■ COMPLETE THE FOLLOWING
(A) Summarize the core facility description in two sentences.
(B) Carry the core facility description forward, picking up after its last sentence.

··· TEXT UNDER STUDY

Facility Resources
Instrumentation
The Molecular Biology Core Facility is located in room 2-22, on the second floor of Building 119 on the VA campus.
The facility houses a Beckman CEQ 8000 genetic analyzer, Syngene G:box XX6 imager, Agilent 2100 Bioanalyzer, Agilent 2200 Tapestation, Eppendorf epMotion 5070 robot, Turner Biosystems Modulus Microplate reader, Bio-Rad Cfx96, Eppendorf Gradient Mastercycler, Bio-Rad Bio-Plex Mag-Pix, Protein Simple Abby Western blotting system, and Nanodrop One spectrophotometer, along with a variety of other molecular biology equipment.
Personnel

Dr. Regenia Campbell
Assistant Director
Dr. Regenia Campbell is our facility’s go -to expert for all things related to the
microbiome and has published on the role of fecal flora in both heart failure and
sexually transmitted infections. Her research interests all focus on the role our
environment plays in whether we will respond to a disease intervention. Current projects
include work on how gut microbes may impact neural signaling in heart failure (for
which she is funded by the American Heart Association) and the influence of the maternal
microbiome on childhood obesity in breastfed infants.
Dr. Campbell teaches in the second-year medical curriculum where she shares her knowledge
of anatomy, physiology, microbiology, and neuroscience. She must do a pretty good
job because sometimes she is nominated for teaching awards. Dr. Campbell cares a lot
about scientific outreach and especially likes making candy DNA models with five-year-olds.

······
··· DATASET RECORDS

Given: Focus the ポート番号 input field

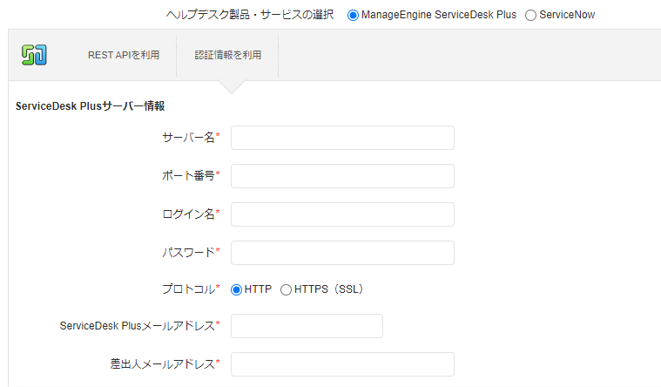Looking at the screenshot, I should pos(342,176).
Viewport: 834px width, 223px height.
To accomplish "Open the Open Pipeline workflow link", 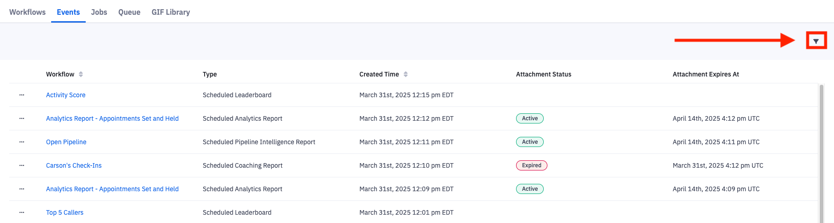I will tap(66, 142).
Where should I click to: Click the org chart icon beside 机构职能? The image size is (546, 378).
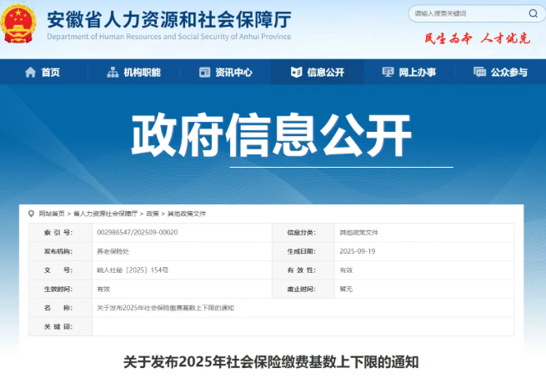pyautogui.click(x=113, y=73)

······

■ TASK RESULTS
(A) The Molecular Biology Core Facility, in room 2-22 on the second floor of Building 119 on the VA campus, houses instruments such as a Beckman CEQ 8000 genetic analyzer, an Agilent 2100 Bioanalyzer, and a Nanodrop One spectrophotometer, along with other molecular biology equipment. Its assistant director, Dr. Regenia Campbell, is the facility's microbiome expert, whose current projects cover gut microbes in heart failure and the maternal microbiome's influence on childhood obesity in breastfed infants, and she also teaches second-year medical students and enjoys scientific outreach.

(B)
She is impassioned to ride her double-helix-induced sugar high to make science accessible
to often forgotten populations and is convinced that increasing scientific literacy
among senior citizens may one day save the world.
Dr. Campbell received her doctoral degree in Biomedical Science with a specialization
in Microbiology here at East Tennessee State University. Her dissertation work explored
how antibiotic exposure induced a treatment-resistant phenotype in chlamydia genital
infections. Her five years spent getting too well acquainted with the wrong end of
a mouse was recently rewarded when her work influenced the CDC to change the treatment
guidelines for chlamydial infections in pregnant women. She completed a postdoctoral
fellowship in Neurocardiology. Dr. Campbell joined the faculty at the James H. Quillen
College of Medicine at ETSU in 2021, where she is currently an Assistant Professor
in the Department of Medical Education.